月並みなコメントですが、人間が行う操作である以上、(ヒューマン)エラーは起こり得るものだと思います。

ですが、万が一そのエラーが起きても危害を患者側をはじめその周囲まで絶対に波及させない、仮にあっても最小限にする、ということ、

今回のニュースで考えさせられた次第です。

当院でも麻酔を用いた処置は行いますが、当院では全身麻酔による処置は行っておりません。

笑気麻酔、静脈麻酔は行っておりますが、完全予約制とさせていただき、患者様には十分に安全な環境を完備したうえで処置を進めます。

緊急事態に備え、生体モニター、カプノメーター、マスク換気一式、高濃度酸素吸入器、喉頭鏡、挿管用チューブ、緊急用薬剤など準備に準備を尽くしておりますので、安心してご受診頂ければと思います。(詳しくは医院の設備案内をご覧ください。)

院内設備 – やまなデンタルオフィス公式サイト (yamanadentaloffice.site)

麻酔がしたくて開業した経緯がありますが、案外麻酔を希望される診療が少なく、

患者様にとっては安心して受診頂けている結果なのかぁと年末の忘年会でスタッフと回顧しておりました。
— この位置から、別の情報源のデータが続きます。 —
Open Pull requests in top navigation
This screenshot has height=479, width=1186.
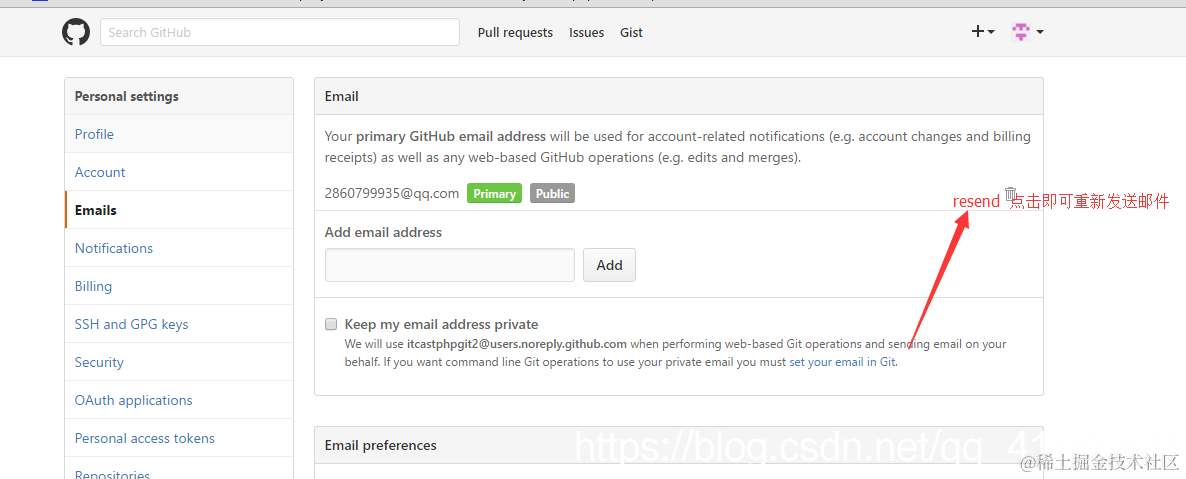[515, 33]
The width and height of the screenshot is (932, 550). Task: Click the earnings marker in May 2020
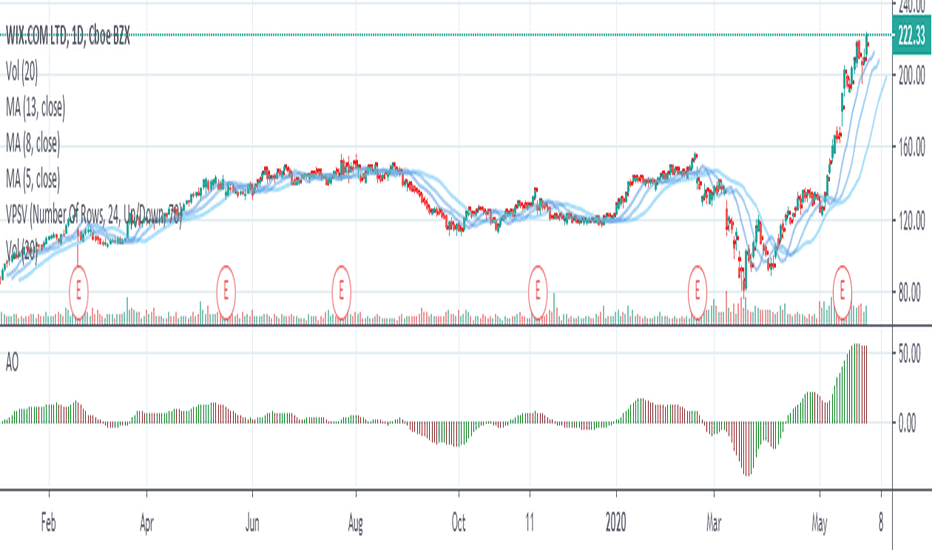click(x=842, y=292)

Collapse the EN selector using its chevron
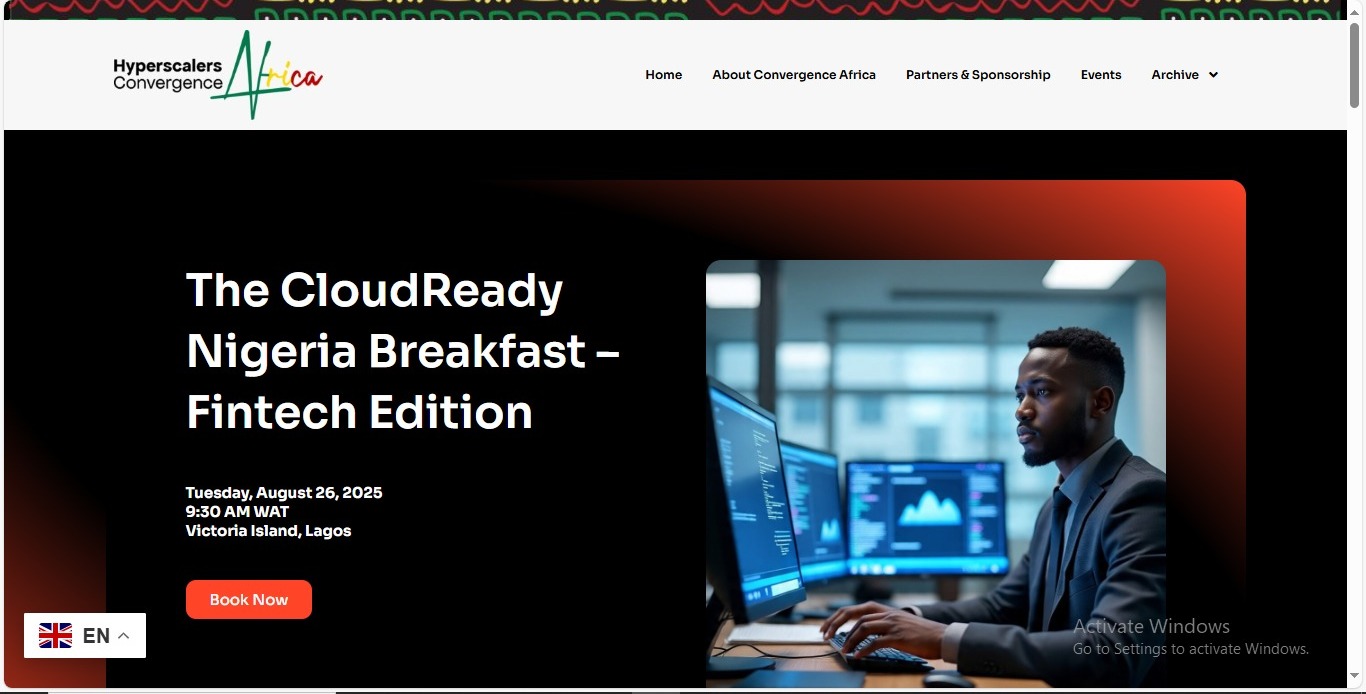(123, 634)
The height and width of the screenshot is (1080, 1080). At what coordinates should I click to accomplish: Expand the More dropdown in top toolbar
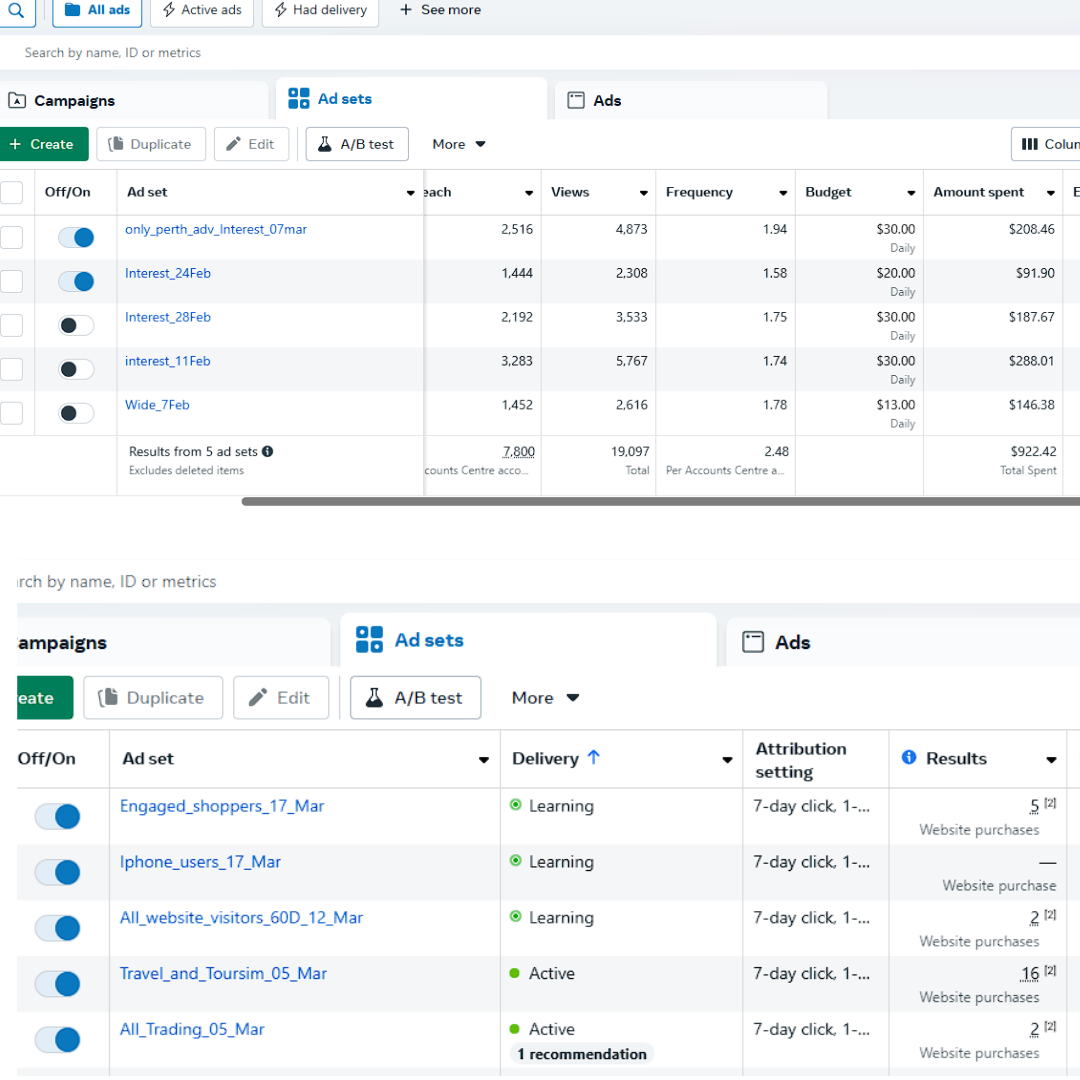pos(459,144)
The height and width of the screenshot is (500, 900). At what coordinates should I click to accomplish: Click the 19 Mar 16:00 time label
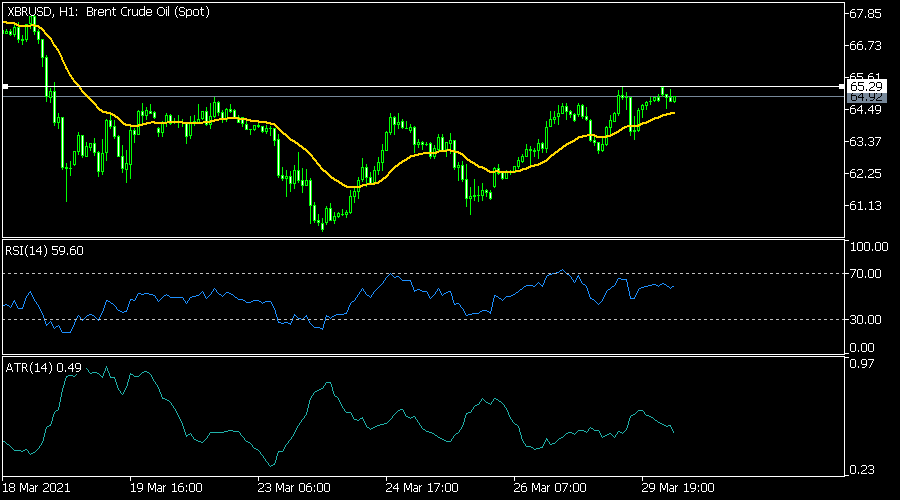[x=165, y=489]
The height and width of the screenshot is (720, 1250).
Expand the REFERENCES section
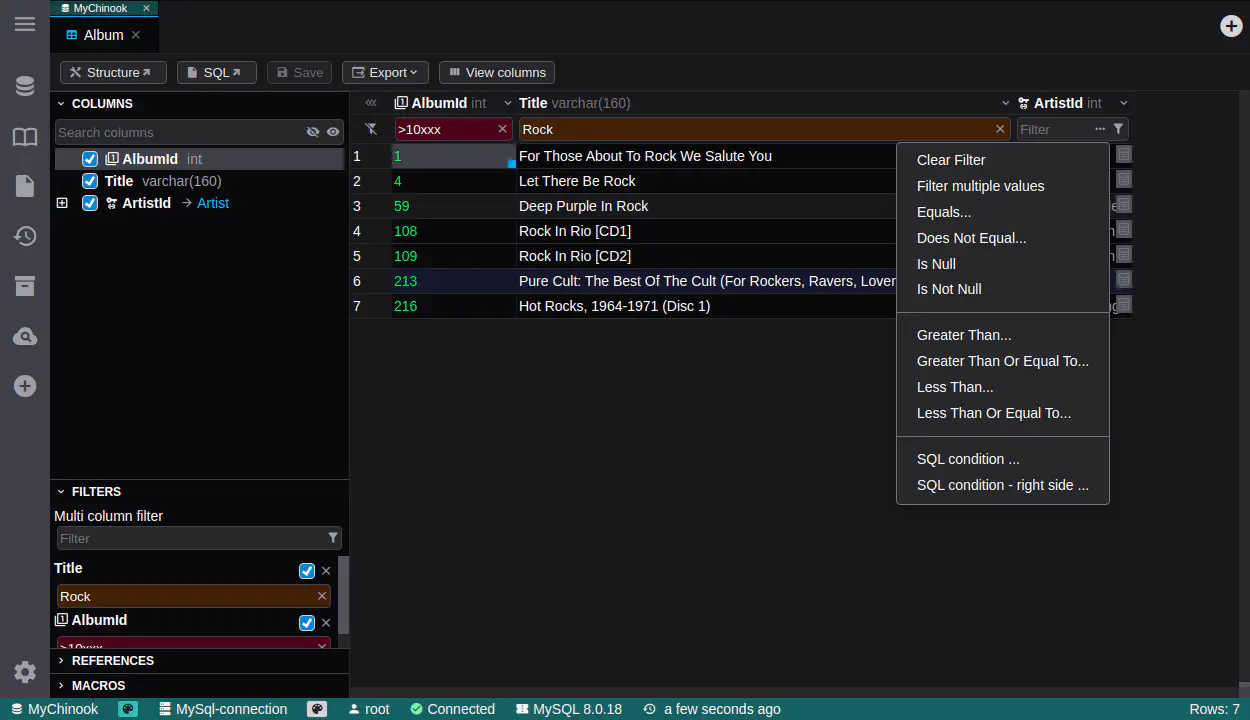pos(112,661)

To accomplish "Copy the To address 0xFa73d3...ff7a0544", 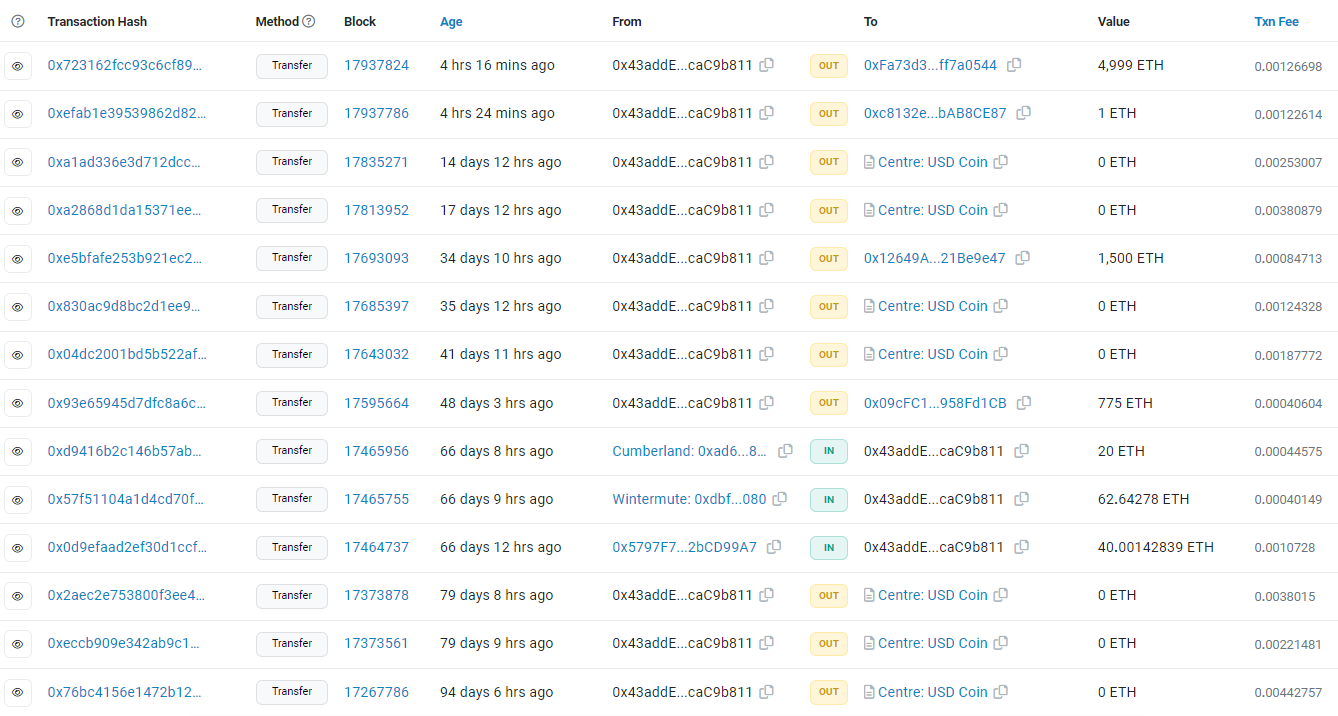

本年は障碍をお持ちの方にも当院をお気軽にご利用いただけるようにしていきたいと考えています。

静脈内鎮静法、静脈麻酔のご予約に関しまして – やまなデンタルオフィス公式サイト (yamanadentaloffice.site)

本年、令和6年も変わらぬ御贔屓のほどよろしくお願い申し上げます。